View DEP Policy and Test for All Clarion versions (Data Execution Prevention)

I posted a program in my GIST you can compile and view its DEP Policy then try to change it. If you do turn on DEP in the Project Compile settings in 11.13622 it will be enabled for the Process Permanently so trying to Enable or Disable will error 5.

You do not need 13622 to enable DEP just call SetProcessDEPPolicy(1) which is done in the below window by clicking the Enable button.

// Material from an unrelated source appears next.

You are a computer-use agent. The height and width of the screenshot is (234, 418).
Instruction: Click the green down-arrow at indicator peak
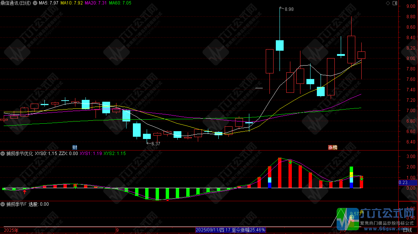pyautogui.click(x=290, y=162)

This program will let you execute the kind of Shell Code that is a problem and see it fail under DEP.

3 Likes

If you want to be cautious implementing DEP (IMO a good idea because a violation will GPF your program) I suggest in 13622 turning it OFF in EXE Project, then add SetProcessDEPPolicy(1) in code to turn it on for selected users or installs e.g. Back Door user or Developer machine installs. You can do this in any version of Clarion.

The DLL setting does not matter. Some use it as an FYI that the DLL works fine with DEP so you might check if your DLLs have the DEP flag. I’m not sure what Process viewer shows DEP for DLLs, my coming Rebase tools do. PEview will show it http://wjradburn.com/

DEP has been around since XP SP 3. It started defaulting to ON in Visual Studio 2005. Its been 15 years so it is very likely every DLL shipping today works. I guess I’m saying don’t take the time to check individual DLLs dated after maybe 2010. One known issue is older versions of the Microsoft ATL. DEP is mandatory in 64-bit so will always be ON in the future software.

1 Like

Do you have any insight what the DEP column in ProcessViewer is trying to show?

I think ProcessViewer is showing the Out parameters from GetSystemDEPPolicy(*long,*long) of (DEP Flags , Permanent) so “disabled (permanent)” means Flags=0 and Permanent=True. Permanent means it can’t be changed, if you try you get Error 5. You only get to change it once, or not at all if set in the Project.

On a C6 app where GetSystemDEPPolicy() returns 2, calling SetProcessDEPPolicy(1)
returns 0 but the DEP column in ProcessViewer shows “disabled (permanent)”

IF SetProcessDEPPolicy() returned 0 that’s False and it failed. You could check GetLastError(). Its probably error 5 because “(permanent)” shows.

Did you resolve this?

Yes. I was being a dumbass again :slight_smile: Works fine now.

Reading more I see passing (3) to SetProcessDEPPolicy() is a better test because it is exactly the same the Compiler DEP flag which turns off the ATL fixes. Those would be needed in pre 2005 MFC DLLs. So probably not an issue for a Clarion developer nor 15 year old DLLs.

The DEP flag in the DLL is used for more than an FYI based on the quote from the below page on C# and DEP it will be good to have it turned on in your DLL projects.

If the image is a DLL and the flag is set, the OS skips checking the DLL against a compatibility database which results in a small performance improvement.

The System DEP Policy page for “Always On” mentions “System compatibility fixes are ignored” which is what I think that is talking about. The default “Opt In” must get those fixes for some specific DLLs.